Hélène, en plein processus d'intégration de ce qui venait d'être dit, sentit la poigne de Duo sur son bras se resserrer légèrement. Son père tourna alors la tête vers Howard et répondit avec une voix grave :
« Si Hilde était toujours en vie, pour la même raison qui me fait refuser ta proposition aujourd'hui, elle aurait dit non. »

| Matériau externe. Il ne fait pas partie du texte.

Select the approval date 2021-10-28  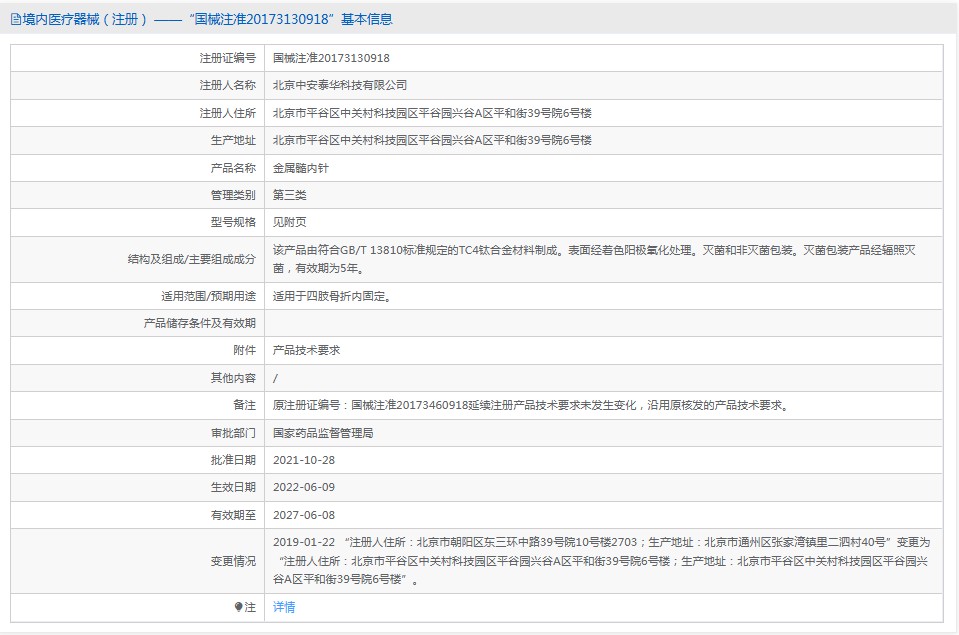[301, 460]
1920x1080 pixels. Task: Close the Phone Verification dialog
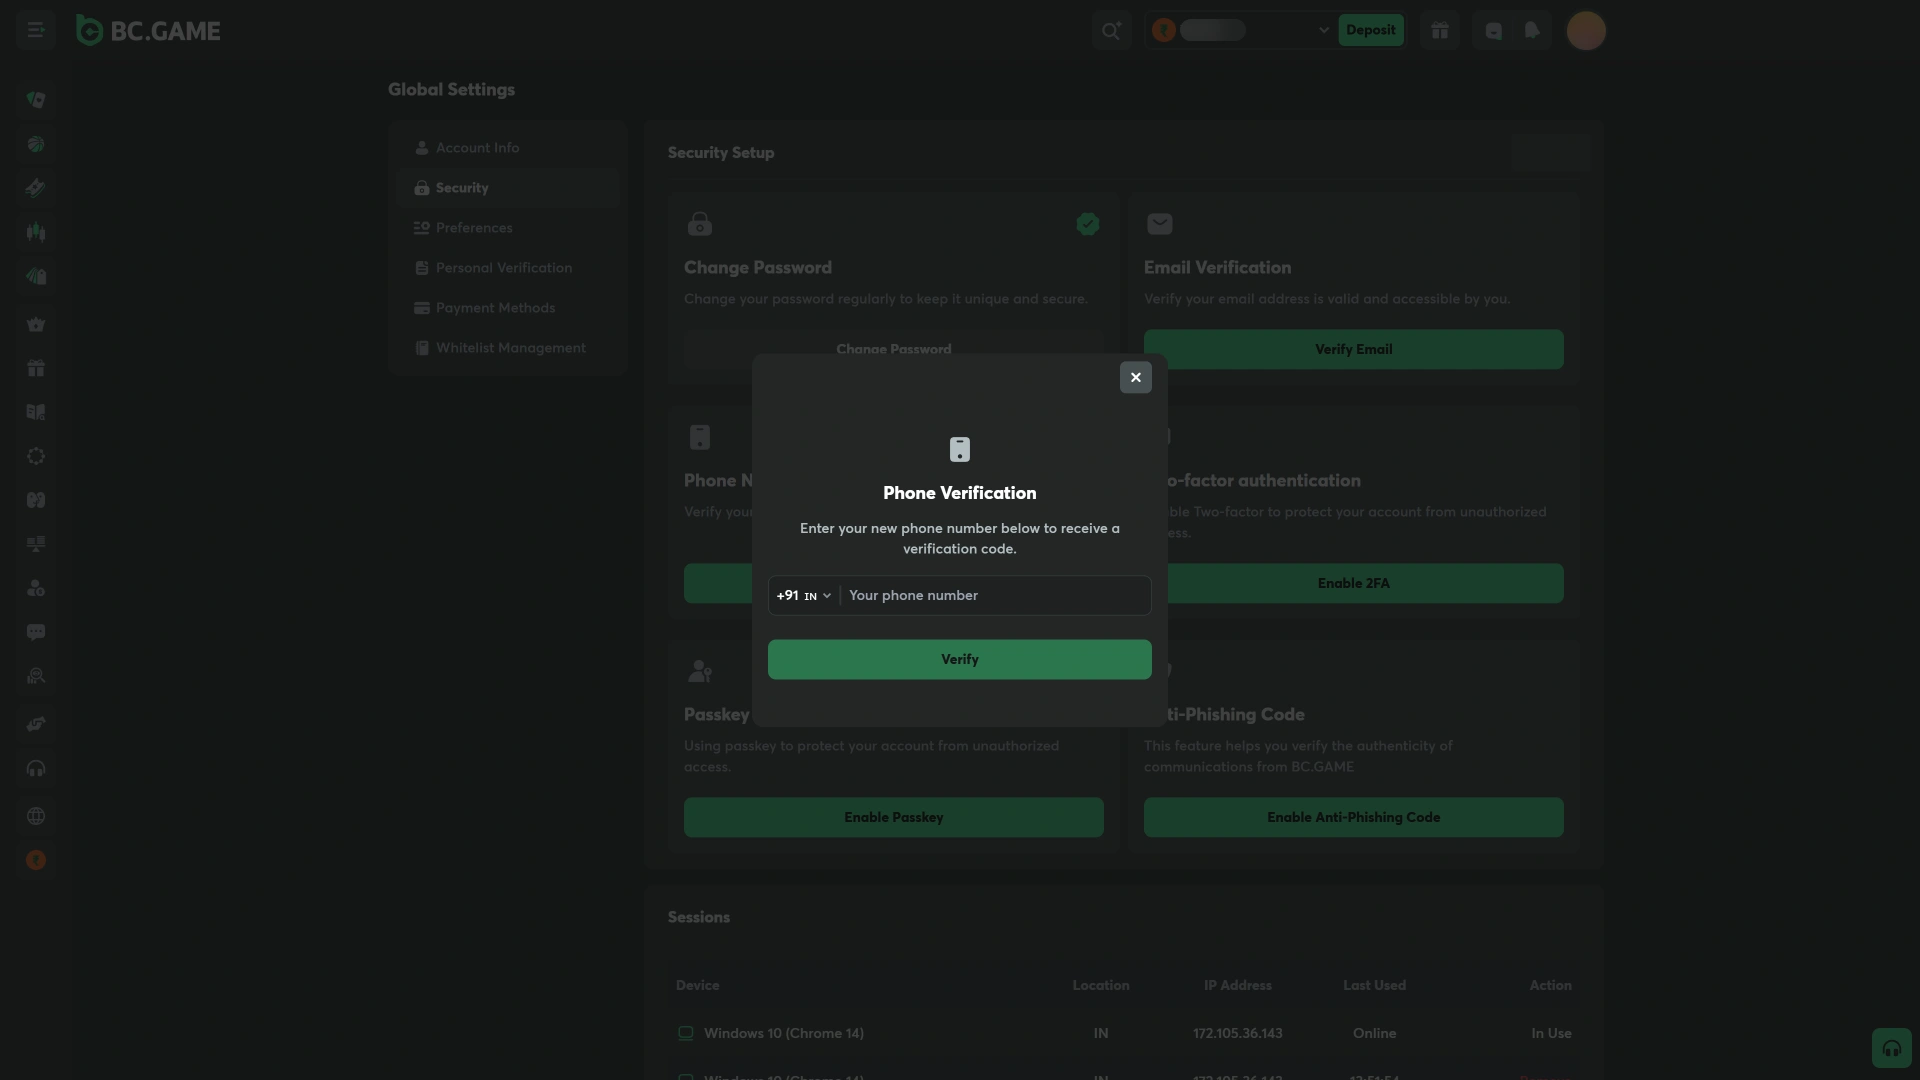coord(1135,377)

Et il se remit en marche, entraînant Hélène avec lui et laissant Howard bouche bée par la réponse négative de Duo, mais également par la nouvelle de la mort de Hilde qu'il ignorait. Il regarda celui en qui il avait mis ses espoirs et la jeune fille s'éloigner avec un drôle de pressentiment.
A suivre…
Note de l'auteur : Ce chapitre s'est beaucoup fait attendre, je m'en excuse. A la base, il devait être le dernier, mais il en devenait interminable. J'ai donc décidé de le couper en deux, vous en offrant la première partie maintenant, ce qui me laissera le temps de bien terminer cette histoire dont la fin me pose problème depuis un bon moment déjà. Je remercie chaleureusement les quelques personnes qui m'ont laissé des reviews depuis le début de cette histoire. Je n'ai malheureusement pas eu le temps de vous répondre, mais je tenais à vous exprimer tout de même ma gratitude. Je remercie également les personnes qui ont suivi cette histoire sans laisser de message pour l'avoir lue et, je l'espère, appréciée. En espérant que ce chapitre vous aura plu et que la fin qui approche vous conviendra. A très bientôt.